A questão é que um mamífero de grande porte, anatomicamente idêntico àquele que há cem mil anos combatia com uma clava – e, com 98% de DNA em comum com os chimpanzés – guia hoje uma astronave. Sabemos o que sucedeu há uns quarenta mil anos atrás, por razões talvez contingentes: tornamo-nos uma espécie mentalmente sapiens, em meio a outras espécies “diversamente sapiens”. É provável que sejamos capazes de reutilizar de modo oportunista habilidades precedentemente desenvolvidas para outras funções. Adquirimos vantagens adaptativas tão potentes a ponto de podermos equilibrar as debilidades colaterais. Mas, a inventividade humana transformou, depois, em sua volta o nicho em que nos encontramos imersos, gerando um efeito de retorno que acelerou ulteriormente a evolução cultural e tecnológica. Esta última apresenta características apenas em parte reconduzíveis às dinâmicas biológicas darwinianas: transmite-se na horizontal, como um contágio de idéias, e é muito mais rápida.

A corrida de Pistorius para dentro do futuro evoca, além disso, uma transição evolutiva mais antiga, que nos separou dos outros primos primatas: o bipedismo, uma adaptação para o deslocamento em espaços mais abertos. A locomoção bípede reduz a superfície exposta ao sol e com o tempo aumenta a poupança energética: uma invenção potente, que depois serve para todas as outras utilizações. Inauguramos assim a nossa carreira hominídea como símios da pradaria, três milhões de anos antes que o cérebro começasse a expandir-se. Tratou-se de um expediente evolutivo, adotado também por outras espécies por razões diversas, que, no entanto, nos deixou como herança alguns efeitos colaterais desagradáveis, a começar pelo mal da coluna espinal. Como sempre, a evolução remaneja o que tem à disposição e raramente o resultado é perfeito sob todos os pontos de vista. Com mais freqüência é um compromisso entre exigências contrastantes. 

A passada felina de Pistorius compensa uma grave amputação física com uma prótese tecnologicamente avançada, pensada para otimizar a função da corrida em espaços abertos. À sua maneira, integra uma evolução tecnológica individual com uma evolução biológica de espécie. Como bom sapiens, este conturbador bípede biotecnológico inventa estratégias de sobrevivência física, e de competição por via cultural. Rompe um handicap numa inédita exploração de possibilidades. 

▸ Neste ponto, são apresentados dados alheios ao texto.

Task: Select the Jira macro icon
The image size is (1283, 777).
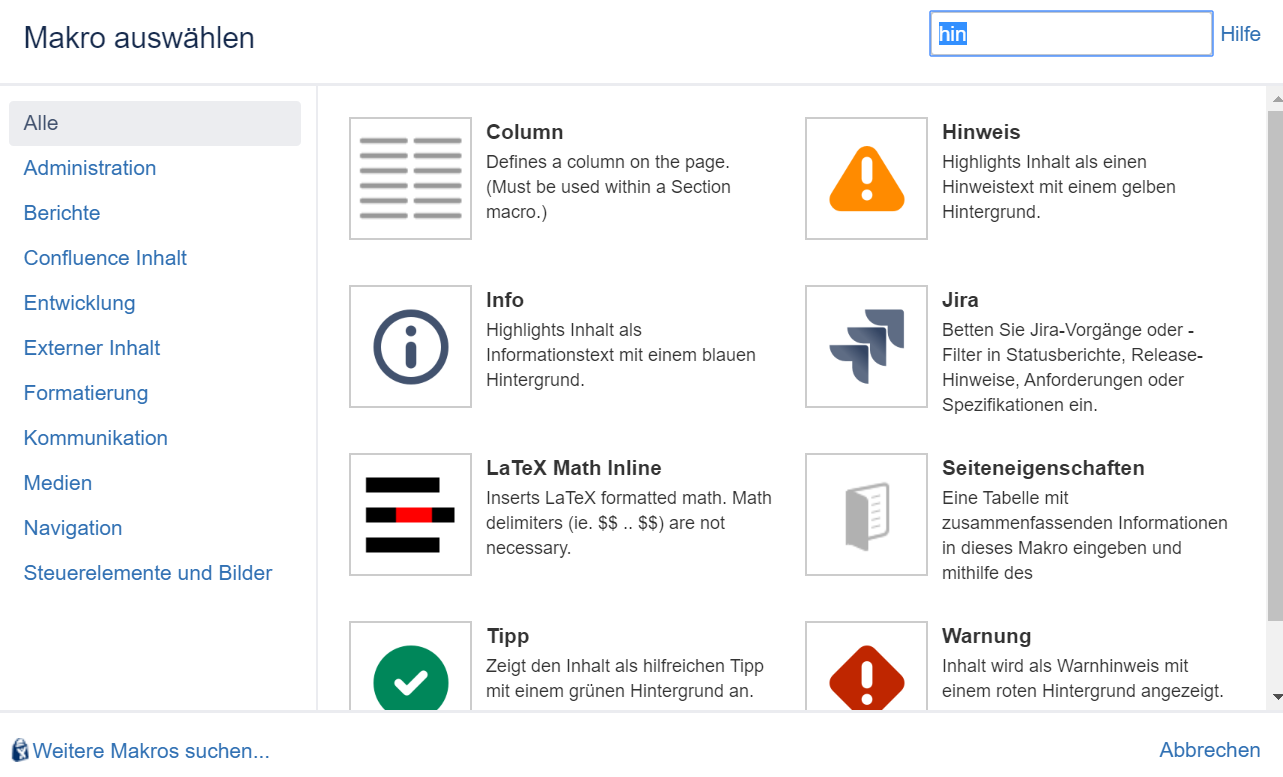Action: (866, 346)
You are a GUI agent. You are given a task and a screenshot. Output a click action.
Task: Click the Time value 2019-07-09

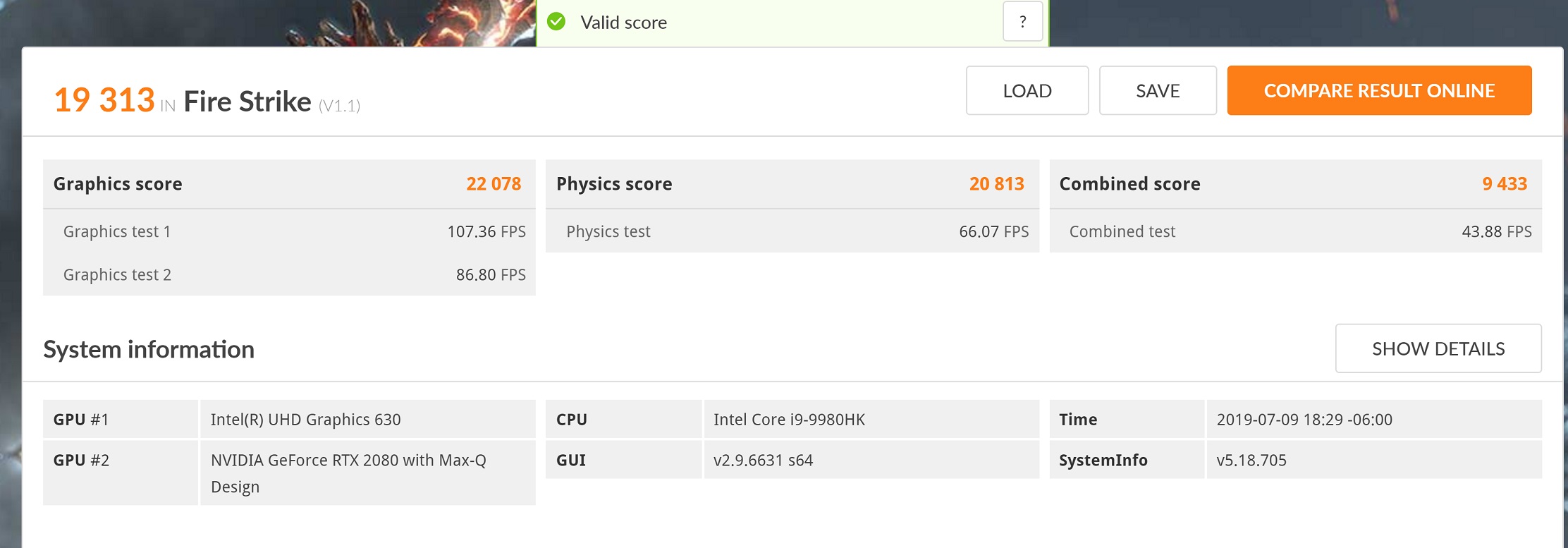(1304, 420)
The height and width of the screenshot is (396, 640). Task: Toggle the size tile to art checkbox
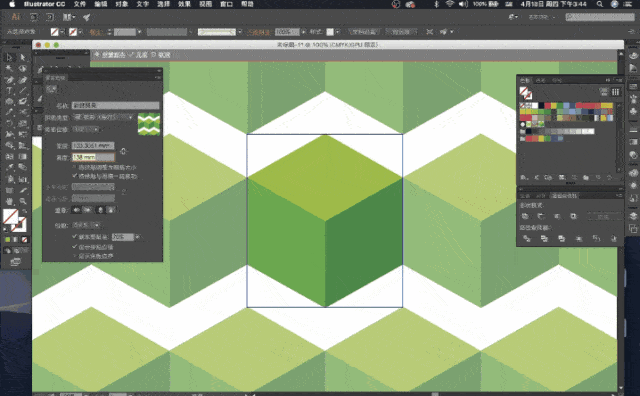(74, 167)
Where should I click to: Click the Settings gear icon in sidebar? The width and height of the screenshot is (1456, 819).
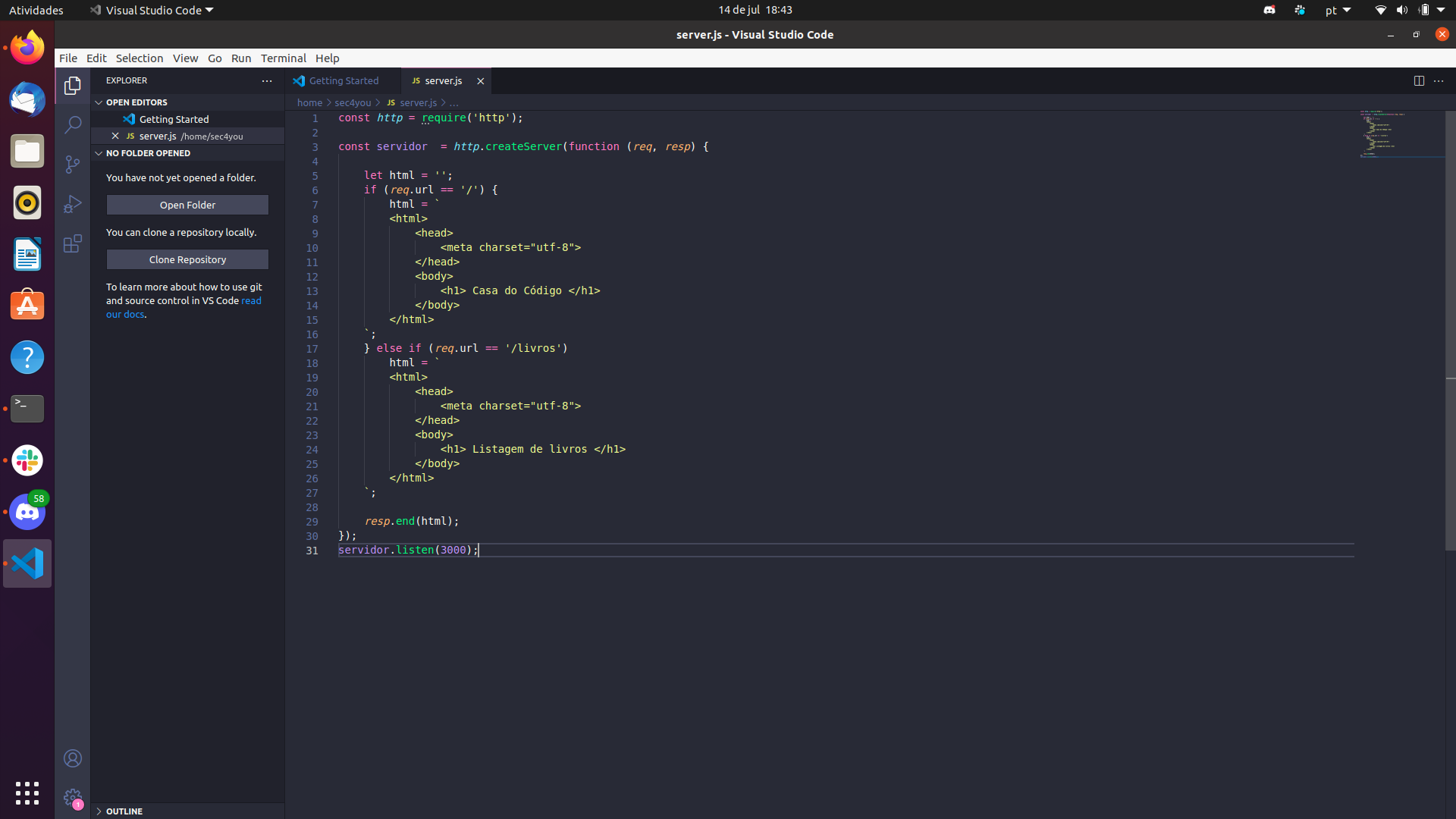(x=73, y=796)
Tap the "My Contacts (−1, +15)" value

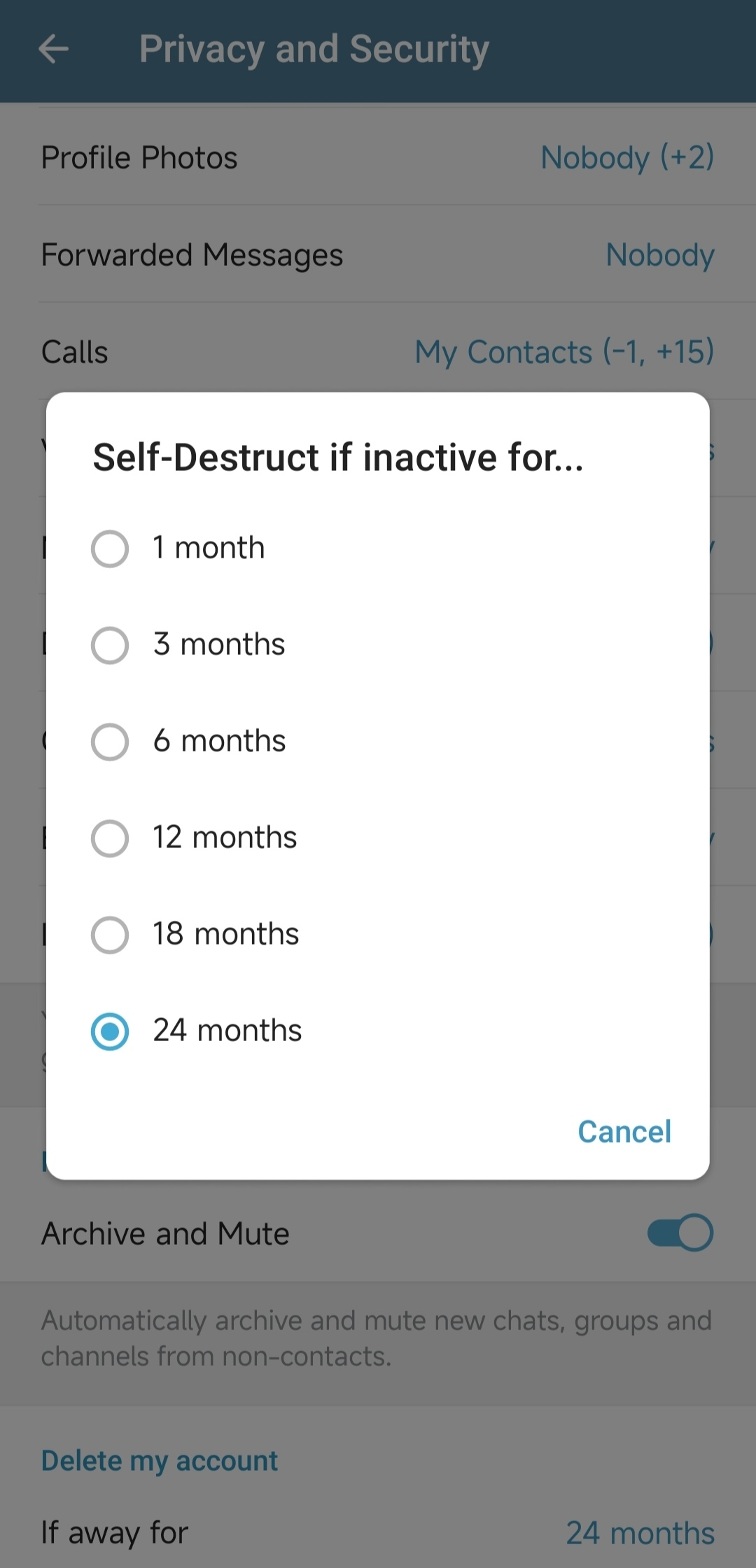tap(564, 352)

Com aquelas duas pernas leves e ultra-resistentes de carbono composto – e um recorde pessoal de 46’’ e 56" em 400 metros – definir o sul-africano de 21 anos como um “inábil” torna-se antes anacronístico, a ponto de a Federação internacional de atletismo avaliar se não existem aí os pressupostos para considerar paradoxalmente aquelas próteses como uma vantagem sobre os adversários normais, na tentativa sempre mais árdua de delimitar os confins de uma competição “natural” entre seres humanos. 

Antes que as velhas e boas panturrilhas humanas sejam arquivadas entre as antiqualhas da história evolutiva se requer bastante tempo, mas, do ponto de vista do diversamente bípede Pistorius, a técnica, que estamos habituados a ver como o destaque de uma presumida condição biológica virgem, é, na realidade, a tentativa extrema da evolução natural em renovar-se a si mesma. O que induz a suspeitar que o pós-humano seja, pensando bem, bem mais humano de quanto nos queira parecer.